In the usual way of things around our house, the death of a faucet could easily lead to a totally remodeled kitchen thusly:
- The faucet is dead, so replace the faucet.
- Why put a new faucet in that grotty, chipped, painted nasty sink? Replace the sink as well.
- Why put a new sink in that knife-scarred, moisture swollen particle-board-on-groovy-1960s Formica counter top?
- Replace the counters.
- Why put new counters on those cheap, battered, sloppily painted cabinets? Replace the cabinetry.
- Why expend all this work and money to restore such a basically flawed kitchen with less than two feet of usable counter surface, one tiny work light above the sink, and pitifully little storage? Remodel the entire space.
Instead of Kitchen Apocalypse, I decided to search for a middle ground, a place where I can avoid spending too much money and still have a decent faucet in our kitchen until we could work on a permanent solution.
Silly me.
I bought a Bridgewater faucet from Orchard Supply Hardware.
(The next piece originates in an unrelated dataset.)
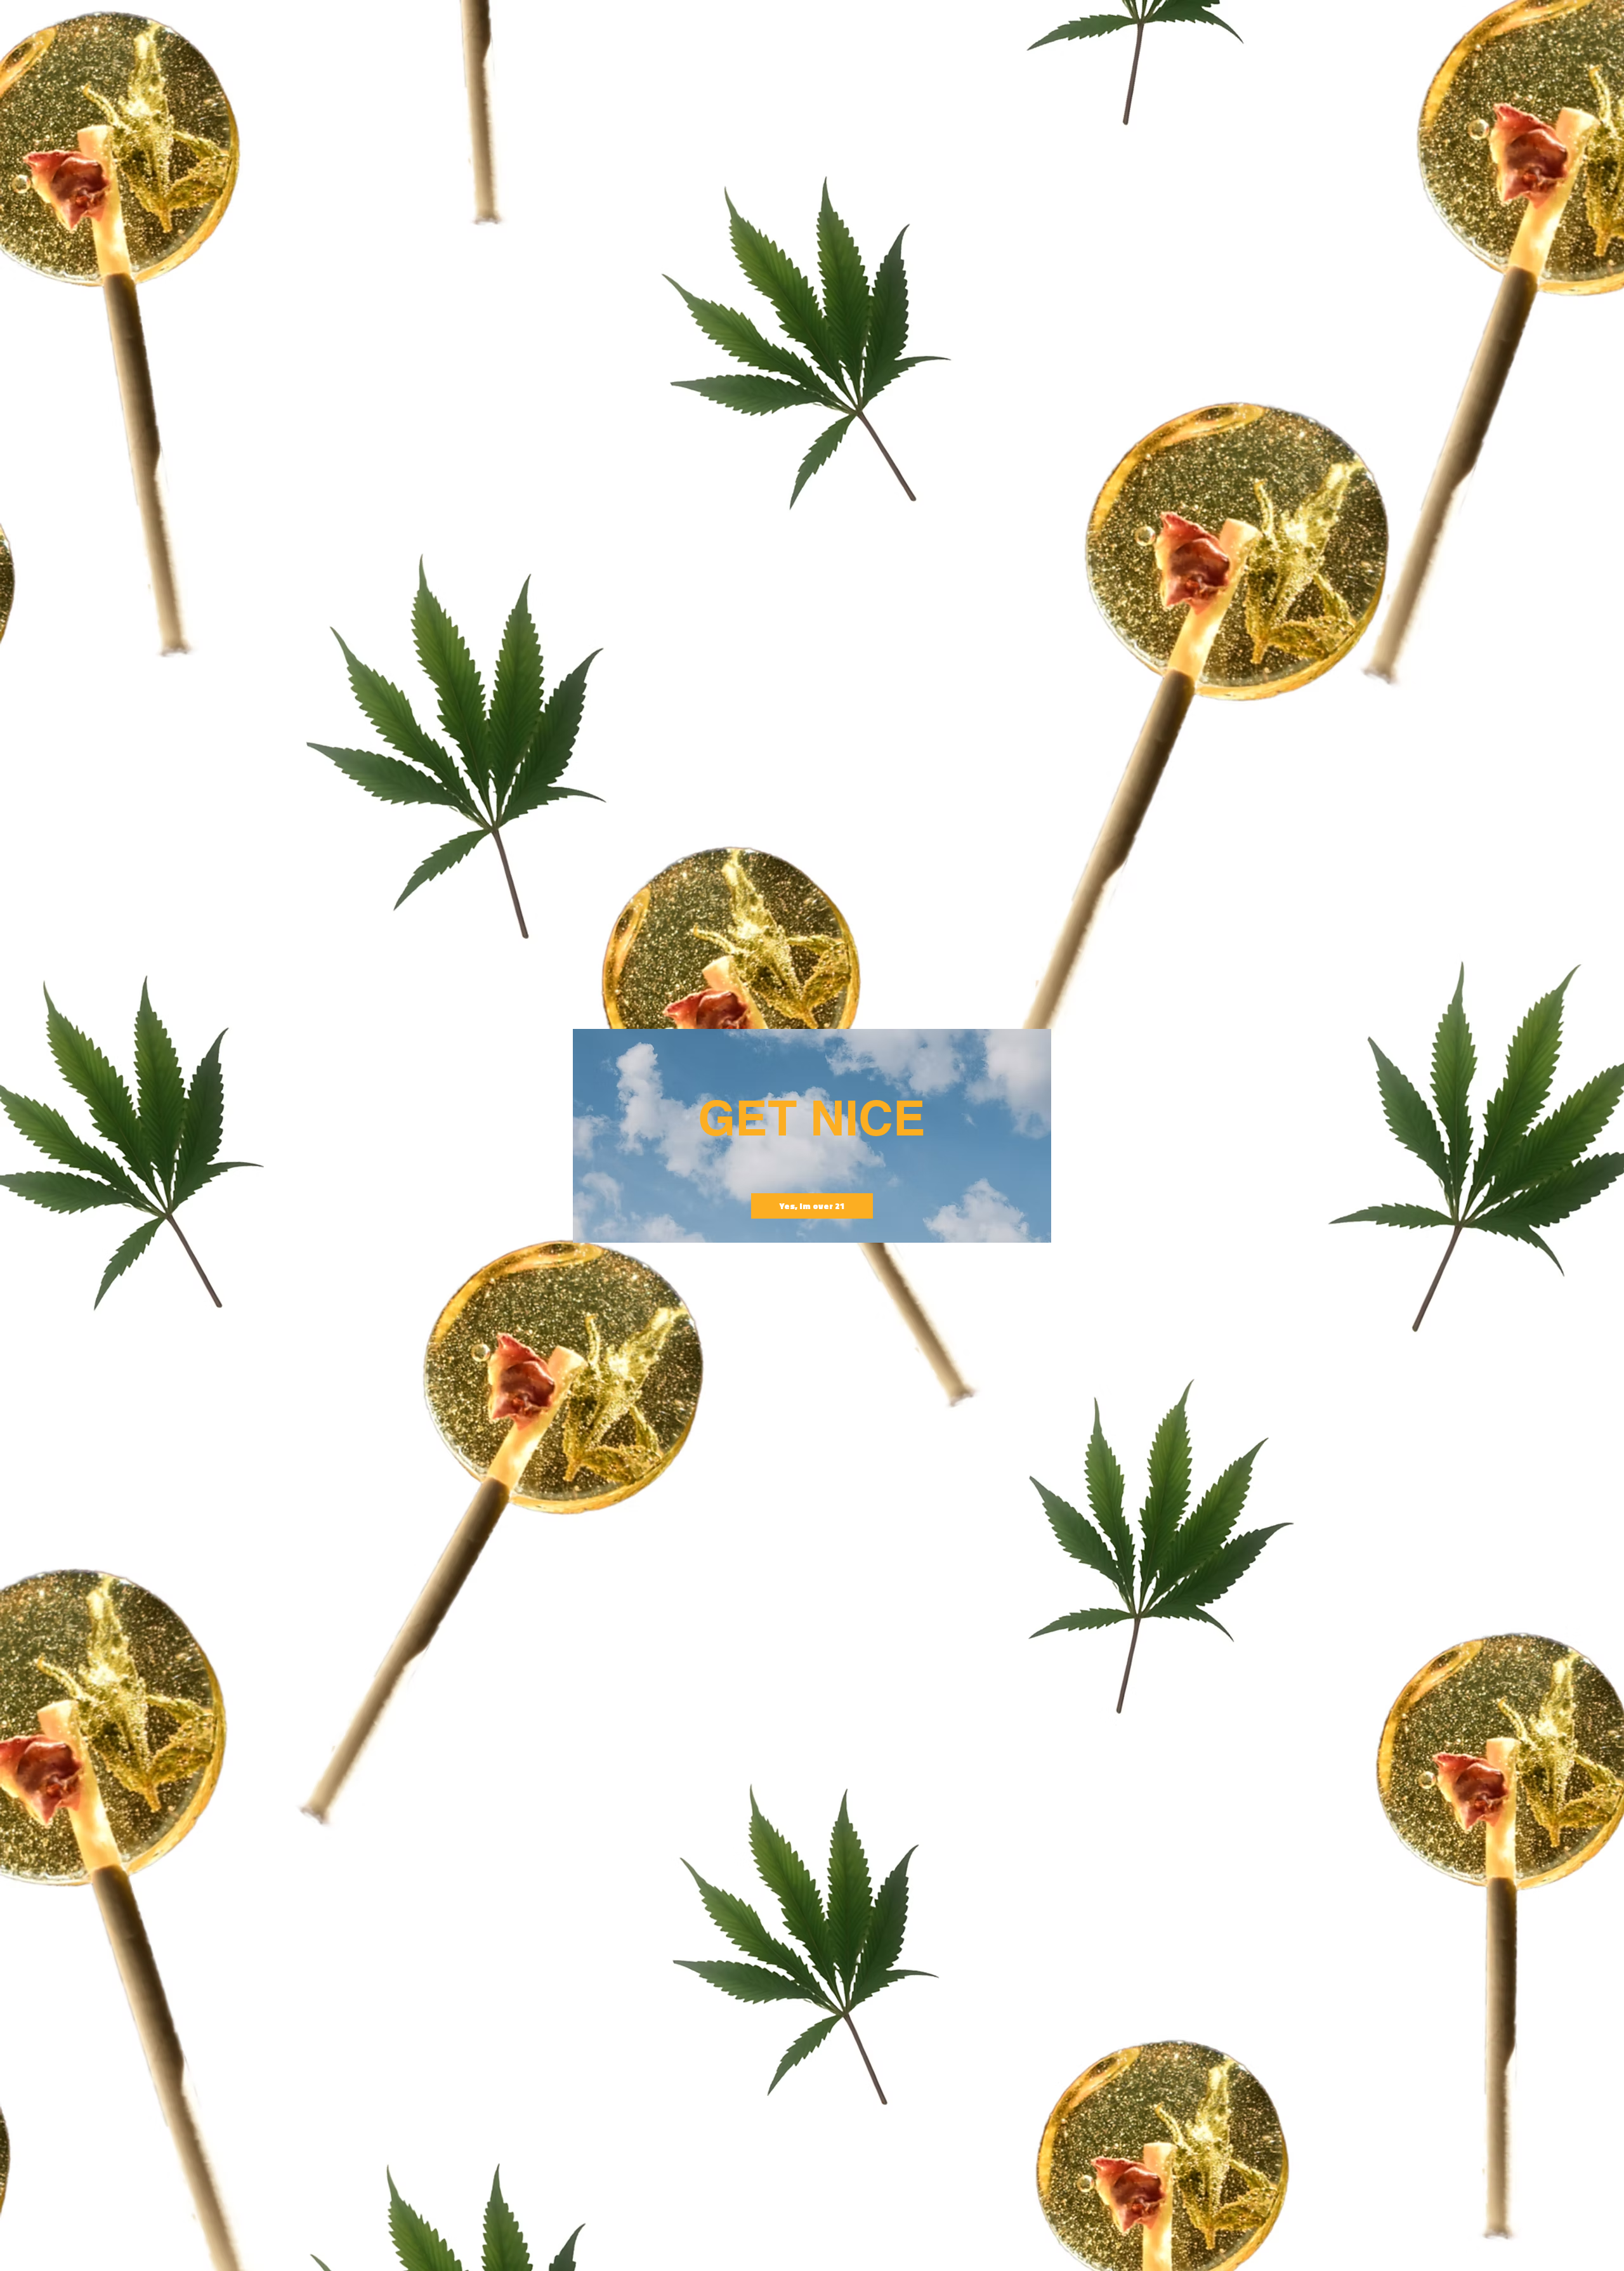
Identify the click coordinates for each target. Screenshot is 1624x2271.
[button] (812, 1206)
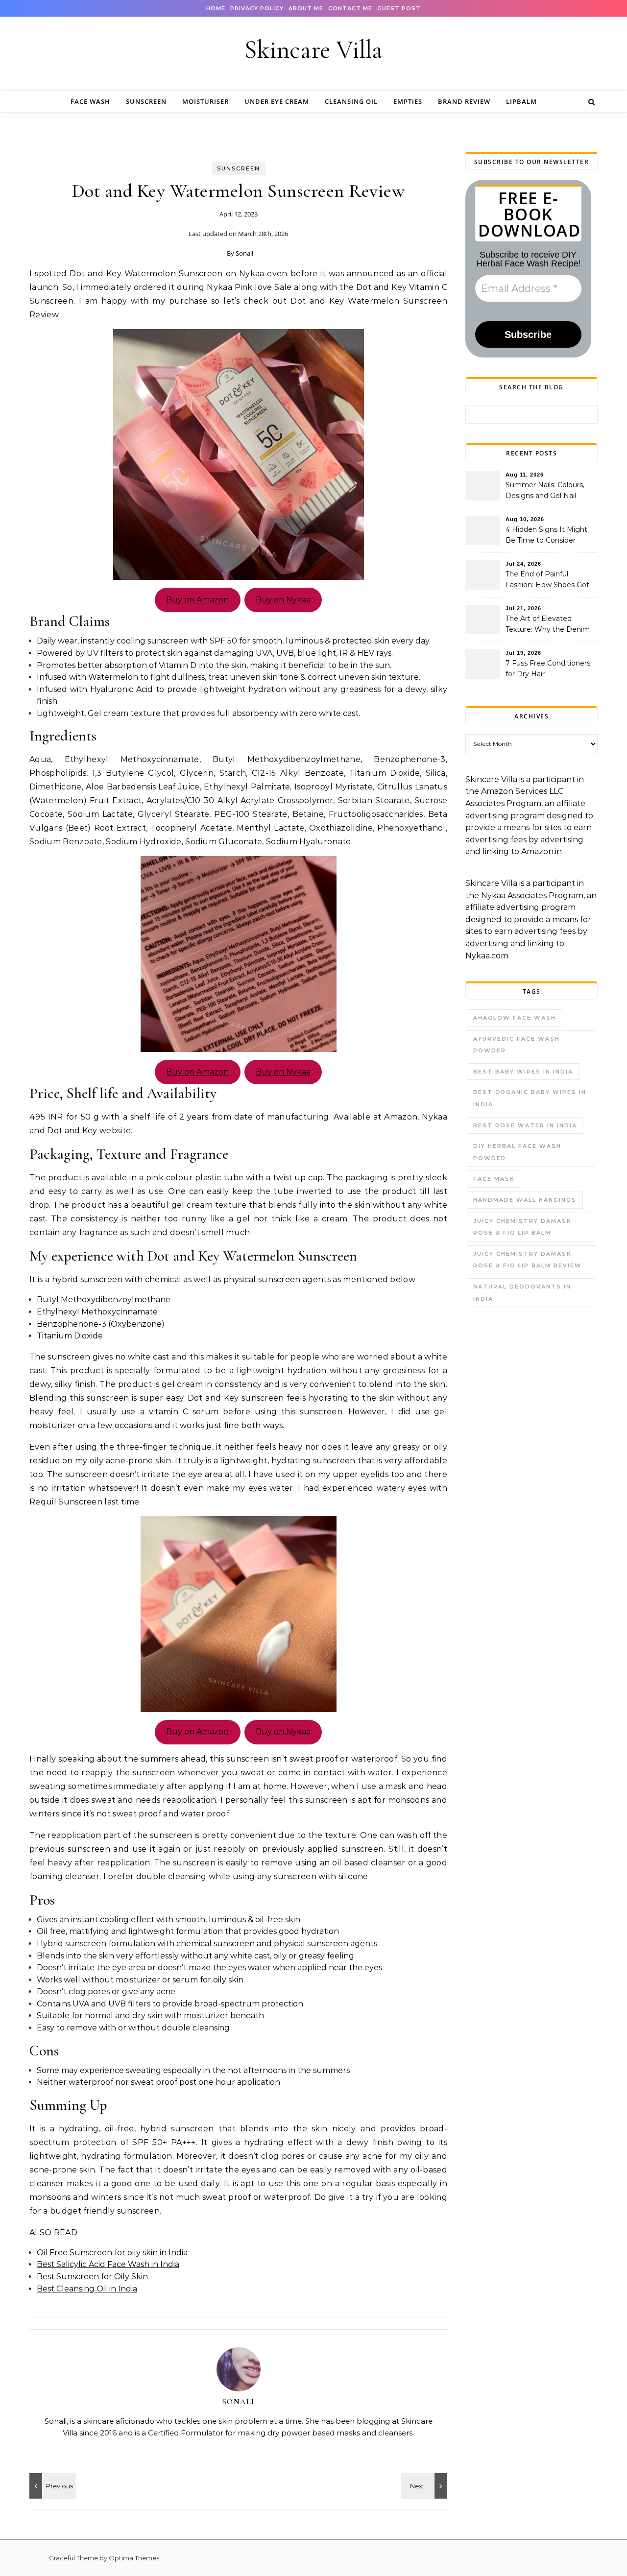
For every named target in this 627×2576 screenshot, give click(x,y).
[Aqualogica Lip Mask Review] (425, 2486)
It looked like the Delta single-handle faucet I grew up with, except for the pull-out spray nozzle.
I installed it. It looked great.
It broke in less than two weeks. The diverter valve for spray nozzle didn't divert.
I exchanged for a new faucet.
It's been three or four years of annoyance ever since. It restricts the water flow so much that it takes minutes to fill a pot to cook pasta. The base is seriously pitted and corroded. The little hot/cold indicator button on the underside of the handle has worn off. The entire faucet body has broken loose from the sink.
It took a Christmas gift to reveal the final insult.
My parents bought us a water filter that replaces the aerator on your kitchen faucet. It works like a charm. The water tastes great and it doesn't take any counter or fridge space.
Then I noticed water dripping slowly from the faucet whenever I used the filter. I naturally assumed that the filter or the filter seal was faulty. Then I noticed that the faucet neck itself seemed to be weeping.
In less than five years, the faucet has corroded to the point that when water is under the slightest pressure to push it through the filter, it also pushes through lots of little pinholes in the chromed faucet neck.
So our faucet is actually a lacy block of pot metal held together by a skin of chrome.
I wasn't expecting the moon and stars for my $40. I just wanted a faucet that would work for a while instead of melting down like a sugar cube in hot tea.
So if you're a lowlife and you need something shiny that looks like a faucet to replace the meth lab fixture in that rental you're trying to move, buy the cheapest thing you can find.
In the meantime, I'll be on my back, contorted under our sink, swearing a blue streak.